City Council Defers Action on Clean Air Ordinance

Friday May 06 2011

Neighbors to Keep the Pressure
Next Community Meeting:
Wednesday May 11, 6.30 PM, Casa Aztlan (1831 S. Racine)

Pilsen Alliance members joined hundreds of supporters of the Chicago Clean Air Ordinance at a joint City Council committee hearing April 21 to highlight urgent need for action against toxic emissions in the community. Unfortunately, the vote meant to move the ordinance to its final stretch in the full City Council was once again postponed. For now, Pilsen residents will have to keep waiting.

The Chicago Clean Air Ordinance was introduced by Ald. Joe Moore (49th) a year ago, and it aims at reducing toxic emissions from the last two remaining energy producing coal plants in Chicago: Fisk, in Pilsen, and Crawford, Little Village, further west.
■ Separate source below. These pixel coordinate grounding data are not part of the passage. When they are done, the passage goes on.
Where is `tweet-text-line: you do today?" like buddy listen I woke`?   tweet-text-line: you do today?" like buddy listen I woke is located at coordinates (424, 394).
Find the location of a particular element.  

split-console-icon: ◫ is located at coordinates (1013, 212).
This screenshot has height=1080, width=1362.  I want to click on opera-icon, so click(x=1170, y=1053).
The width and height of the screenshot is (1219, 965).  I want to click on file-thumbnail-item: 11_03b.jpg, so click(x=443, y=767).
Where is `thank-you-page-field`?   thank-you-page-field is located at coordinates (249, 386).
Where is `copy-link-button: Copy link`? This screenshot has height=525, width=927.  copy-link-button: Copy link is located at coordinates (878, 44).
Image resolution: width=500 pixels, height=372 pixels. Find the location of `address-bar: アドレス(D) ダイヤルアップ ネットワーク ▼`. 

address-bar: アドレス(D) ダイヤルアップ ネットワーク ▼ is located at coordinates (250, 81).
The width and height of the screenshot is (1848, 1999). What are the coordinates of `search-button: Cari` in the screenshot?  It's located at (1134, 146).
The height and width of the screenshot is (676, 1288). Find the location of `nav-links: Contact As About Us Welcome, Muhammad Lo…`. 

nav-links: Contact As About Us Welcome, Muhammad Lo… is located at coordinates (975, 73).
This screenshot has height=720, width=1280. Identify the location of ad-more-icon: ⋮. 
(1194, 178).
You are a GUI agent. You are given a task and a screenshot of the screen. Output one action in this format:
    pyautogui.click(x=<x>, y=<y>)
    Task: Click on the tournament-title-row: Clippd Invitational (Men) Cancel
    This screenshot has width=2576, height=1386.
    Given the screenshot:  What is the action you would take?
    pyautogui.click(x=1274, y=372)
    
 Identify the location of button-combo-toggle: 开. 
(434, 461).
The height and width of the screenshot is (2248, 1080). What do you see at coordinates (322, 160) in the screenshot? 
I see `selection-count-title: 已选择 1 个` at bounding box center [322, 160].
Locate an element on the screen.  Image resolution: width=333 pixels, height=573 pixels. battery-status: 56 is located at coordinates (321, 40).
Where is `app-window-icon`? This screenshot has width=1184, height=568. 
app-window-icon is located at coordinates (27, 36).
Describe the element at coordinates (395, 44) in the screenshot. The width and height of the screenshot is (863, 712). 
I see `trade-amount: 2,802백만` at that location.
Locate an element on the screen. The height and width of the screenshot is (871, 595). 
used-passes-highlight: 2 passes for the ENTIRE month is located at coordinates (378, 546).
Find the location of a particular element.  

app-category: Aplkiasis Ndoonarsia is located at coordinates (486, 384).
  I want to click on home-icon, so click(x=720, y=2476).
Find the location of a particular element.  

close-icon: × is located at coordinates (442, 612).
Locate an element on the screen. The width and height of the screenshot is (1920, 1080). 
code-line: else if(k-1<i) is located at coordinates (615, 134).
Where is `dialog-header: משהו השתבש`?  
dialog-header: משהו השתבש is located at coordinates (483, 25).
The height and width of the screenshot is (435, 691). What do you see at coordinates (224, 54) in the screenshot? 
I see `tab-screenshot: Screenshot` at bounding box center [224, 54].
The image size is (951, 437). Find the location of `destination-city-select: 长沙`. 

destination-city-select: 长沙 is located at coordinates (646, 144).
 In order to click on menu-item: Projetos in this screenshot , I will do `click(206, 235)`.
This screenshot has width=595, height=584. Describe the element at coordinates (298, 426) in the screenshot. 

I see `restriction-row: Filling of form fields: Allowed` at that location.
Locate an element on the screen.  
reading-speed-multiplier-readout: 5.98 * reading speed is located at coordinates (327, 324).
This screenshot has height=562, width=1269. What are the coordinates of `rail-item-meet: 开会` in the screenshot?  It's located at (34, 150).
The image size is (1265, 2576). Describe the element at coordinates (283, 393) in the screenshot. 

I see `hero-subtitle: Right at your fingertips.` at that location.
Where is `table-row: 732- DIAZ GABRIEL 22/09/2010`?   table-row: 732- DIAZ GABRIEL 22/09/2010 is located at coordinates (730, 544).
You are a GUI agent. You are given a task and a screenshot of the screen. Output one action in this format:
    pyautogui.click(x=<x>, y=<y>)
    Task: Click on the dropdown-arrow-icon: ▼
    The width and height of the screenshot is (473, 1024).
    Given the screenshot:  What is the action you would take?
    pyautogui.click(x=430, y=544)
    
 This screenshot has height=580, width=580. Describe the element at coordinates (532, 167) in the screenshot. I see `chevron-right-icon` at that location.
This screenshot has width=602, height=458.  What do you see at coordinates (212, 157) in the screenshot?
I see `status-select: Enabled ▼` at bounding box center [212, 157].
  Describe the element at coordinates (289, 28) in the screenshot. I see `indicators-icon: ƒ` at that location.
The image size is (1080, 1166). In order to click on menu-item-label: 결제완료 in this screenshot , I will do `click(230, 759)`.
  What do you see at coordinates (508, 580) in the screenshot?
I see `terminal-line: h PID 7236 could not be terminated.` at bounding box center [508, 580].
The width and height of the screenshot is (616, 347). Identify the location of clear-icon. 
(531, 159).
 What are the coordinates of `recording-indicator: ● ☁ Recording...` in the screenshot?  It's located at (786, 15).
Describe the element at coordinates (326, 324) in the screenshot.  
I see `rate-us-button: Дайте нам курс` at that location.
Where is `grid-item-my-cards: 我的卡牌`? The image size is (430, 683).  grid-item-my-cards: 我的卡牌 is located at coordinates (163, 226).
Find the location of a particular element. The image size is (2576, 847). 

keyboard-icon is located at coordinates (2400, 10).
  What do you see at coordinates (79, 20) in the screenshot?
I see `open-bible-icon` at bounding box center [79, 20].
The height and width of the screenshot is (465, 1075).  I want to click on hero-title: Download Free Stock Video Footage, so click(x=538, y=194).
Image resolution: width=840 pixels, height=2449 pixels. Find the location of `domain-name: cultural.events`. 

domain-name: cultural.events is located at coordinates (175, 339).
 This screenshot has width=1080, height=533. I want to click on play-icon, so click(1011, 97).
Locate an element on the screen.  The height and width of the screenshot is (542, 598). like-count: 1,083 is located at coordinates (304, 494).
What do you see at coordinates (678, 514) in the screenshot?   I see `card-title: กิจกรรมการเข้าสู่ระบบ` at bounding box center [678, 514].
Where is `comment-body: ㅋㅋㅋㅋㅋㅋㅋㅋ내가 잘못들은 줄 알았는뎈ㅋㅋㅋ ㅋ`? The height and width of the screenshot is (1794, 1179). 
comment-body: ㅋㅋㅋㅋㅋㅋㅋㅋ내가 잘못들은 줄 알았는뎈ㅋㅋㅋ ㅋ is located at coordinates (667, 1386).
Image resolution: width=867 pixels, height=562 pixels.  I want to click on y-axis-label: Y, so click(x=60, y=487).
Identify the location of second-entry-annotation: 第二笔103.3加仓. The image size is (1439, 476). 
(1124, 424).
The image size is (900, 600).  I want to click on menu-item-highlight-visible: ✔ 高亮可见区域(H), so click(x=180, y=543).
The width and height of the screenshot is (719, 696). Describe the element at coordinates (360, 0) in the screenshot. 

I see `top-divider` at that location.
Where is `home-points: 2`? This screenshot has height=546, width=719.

Both neighborhoods are densely populated and serve as home to blue collar, immigrant communities.

The ordinance essentially mandates Power Generation, owner of the two plants, to either switch to a cleaner source of energy, such as gas, or shut down by 2018. Present at the hearing were also Power Generation workers, fearful of a potential threat to their jobs.

The issue of clean air in Pilsen has taken new urgency since the Chicago Tribune denounced alarming levels of lead content in the area’s air. In 2010, the lead content in Pilsen’s air was recorded for a full year from the roof of Manuel Perez Jr. Elementary School, 1241 West 19th Street. According to the numbers, lead levels recorded from the site where 500 students attend classes daily were above federal standards during three out of four three-month periods in 2010, once up to 10 times the levels recommended by health specialists.

The issue of air pollution in Pilsen became a pivotal theme in the last municipal election, three weeks ago. In the midst of a tight runoff race, powerful Chicago alderman Daniel Solis (25th), whose ward includes Pilsen, decided to put aside his declared skepticism about the ordinance and committed his full support for it. Separately, Solis has introduced his own ordinance focusing on lead pollution.

The prospects of residents’ achieving an answer to their demands for action have gained momentum and key support after years of inaction by the polluters and the authorities. Unfortunately, while neighbors may be closer to a solution than ever, after a new deferment by city leaders Thursday, for now they will have to keep waiting.